[WHAT YOU SHOULD DO]
The expected result is the segment of the entries that begins with the line containing "Log in (135, 1820)" and ends with the last line, copied verbatim.

[EXERCISE DATA]
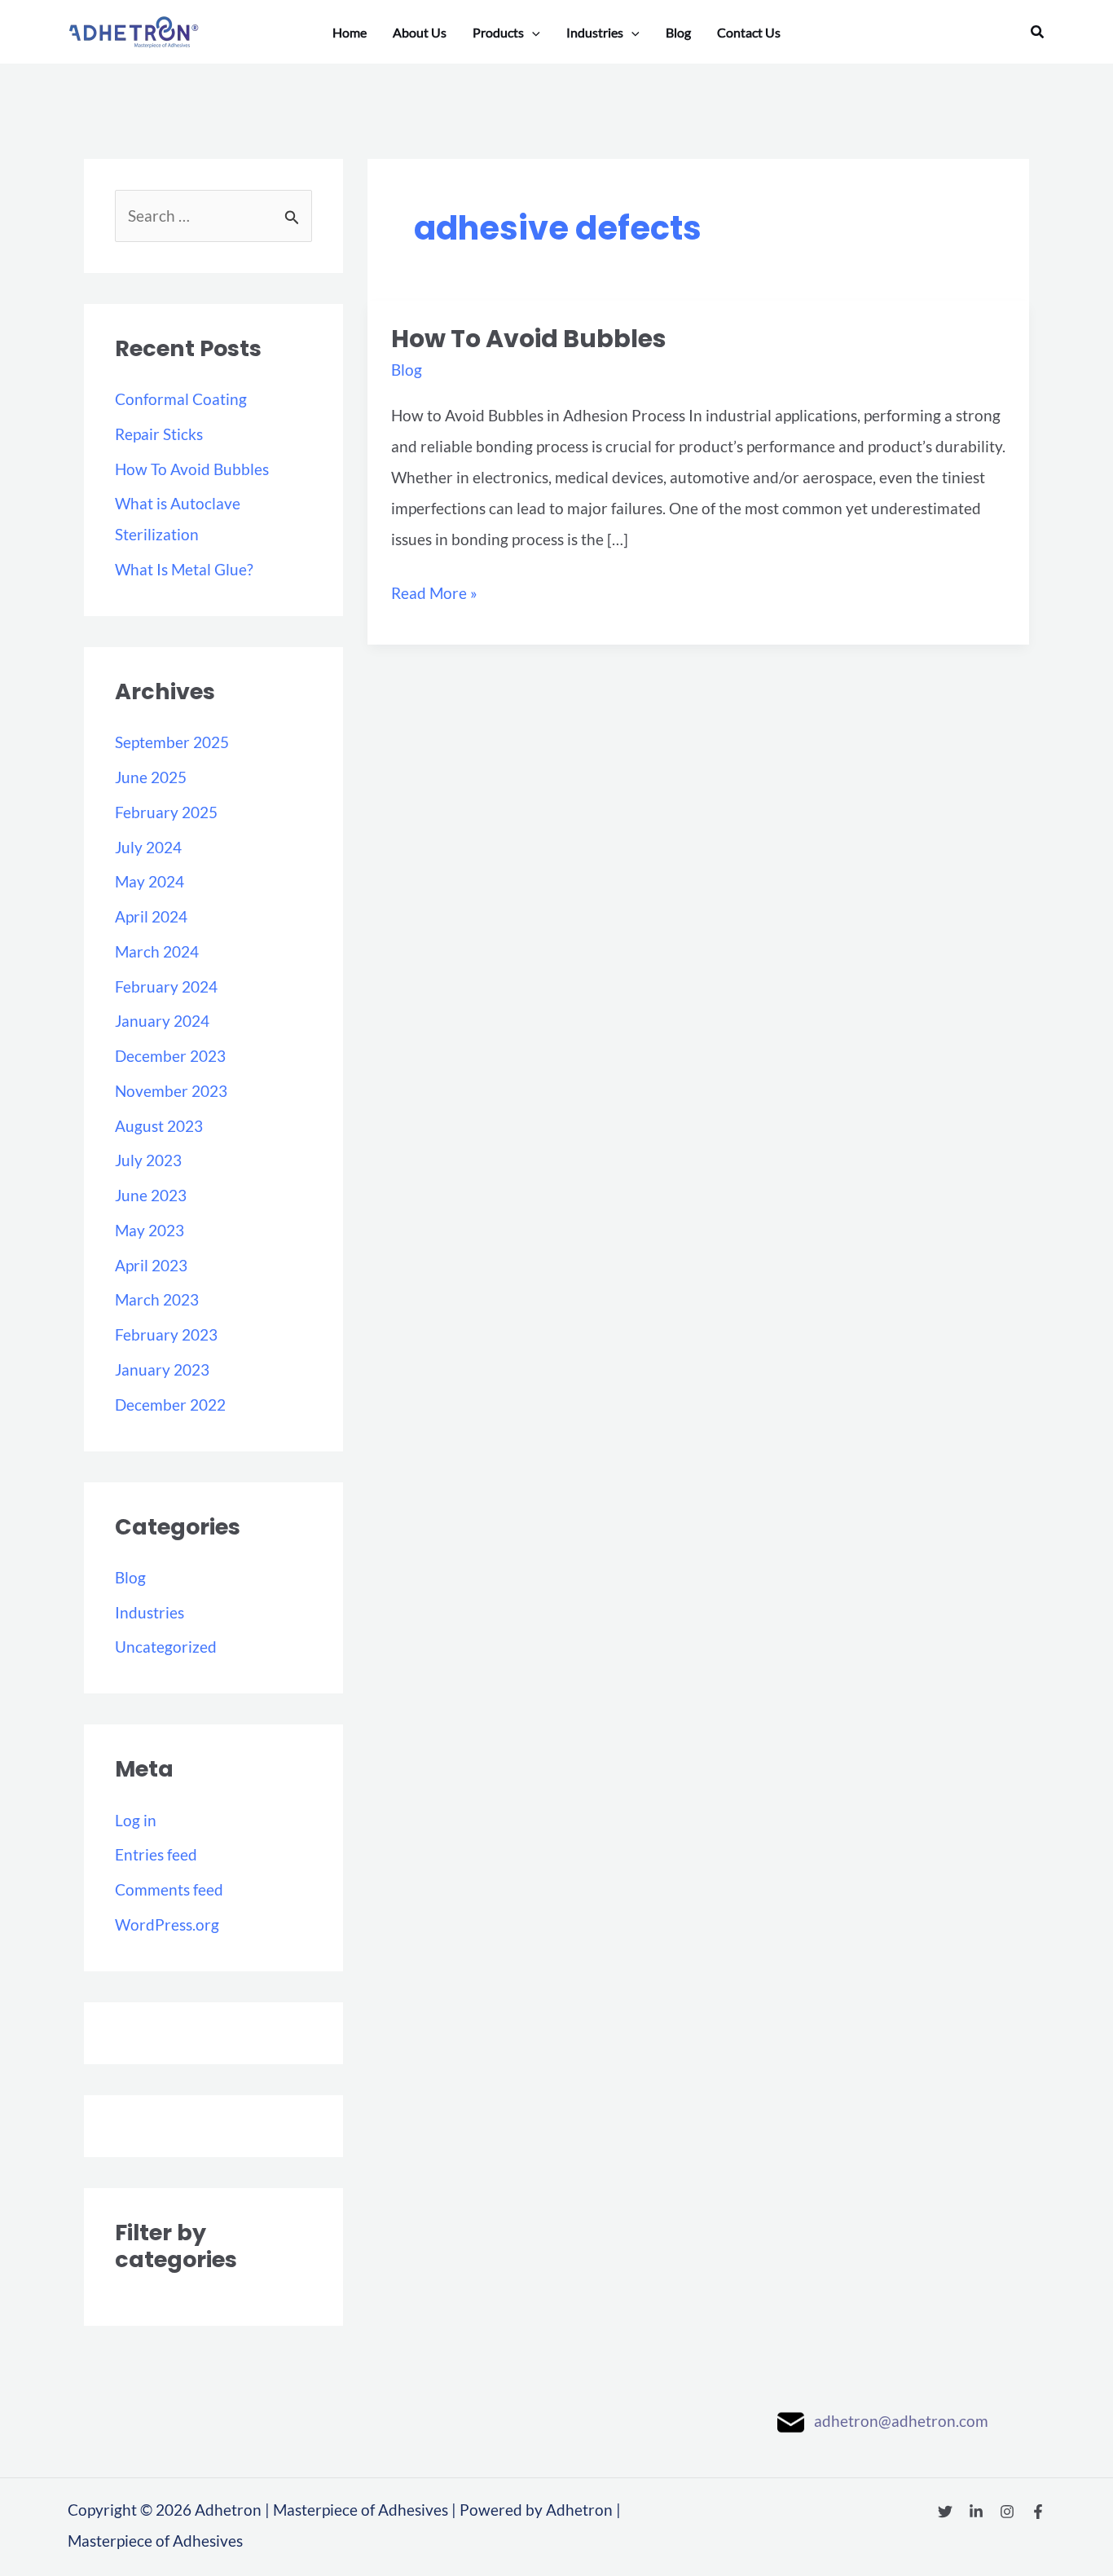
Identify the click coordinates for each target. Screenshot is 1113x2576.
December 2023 (170, 1055)
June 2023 (151, 1195)
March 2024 (157, 951)
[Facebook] (1038, 2511)
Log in (135, 1820)
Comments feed (169, 1889)
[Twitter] (945, 2511)
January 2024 (162, 1020)
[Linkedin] (976, 2511)
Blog (130, 1577)
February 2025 (166, 812)
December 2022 (170, 1404)
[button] (1038, 32)
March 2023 (157, 1299)
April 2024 (151, 916)
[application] (532, 32)
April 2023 (151, 1265)
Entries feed (156, 1854)
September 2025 (172, 742)
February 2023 (166, 1334)
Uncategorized (166, 1646)
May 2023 (149, 1230)
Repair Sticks (159, 434)
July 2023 (148, 1160)
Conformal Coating (181, 399)
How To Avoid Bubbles (192, 469)
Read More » (434, 590)
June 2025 (151, 777)
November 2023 (171, 1090)
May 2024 (149, 881)
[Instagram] (1007, 2511)
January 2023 (162, 1369)
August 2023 (159, 1125)
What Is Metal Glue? (184, 569)
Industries (149, 1612)
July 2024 (148, 847)
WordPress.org (167, 1924)
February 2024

[COMPLETED TASK]
Log in (135, 1820)
Comments feed (169, 1889)
[Twitter] (945, 2511)
January 2024 (162, 1020)
[Linkedin] (976, 2511)
Blog (130, 1577)
February 2025 (166, 812)
December 2022 (170, 1404)
[button] (1038, 32)
March 2023 (157, 1299)
April 2024 (151, 916)
[application] (532, 32)
April 2023 (151, 1265)
Entries feed (156, 1854)
September 2025 (172, 742)
February 2023 (166, 1334)
Uncategorized (166, 1646)
May 2023 (149, 1230)
Repair Sticks (159, 434)
July 2023 (148, 1160)
Conformal Coating (181, 399)
How To Avoid Bubbles (192, 469)
Read More » (434, 590)
June 2025 (151, 777)
November 2023 (171, 1090)
May 2024 (149, 881)
[Instagram] (1007, 2511)
January 2023 (162, 1369)
August 2023 (159, 1125)
What Is Metal Glue? (184, 569)
Industries (149, 1612)
July 2024 (148, 847)
WordPress.org (167, 1924)
February 2024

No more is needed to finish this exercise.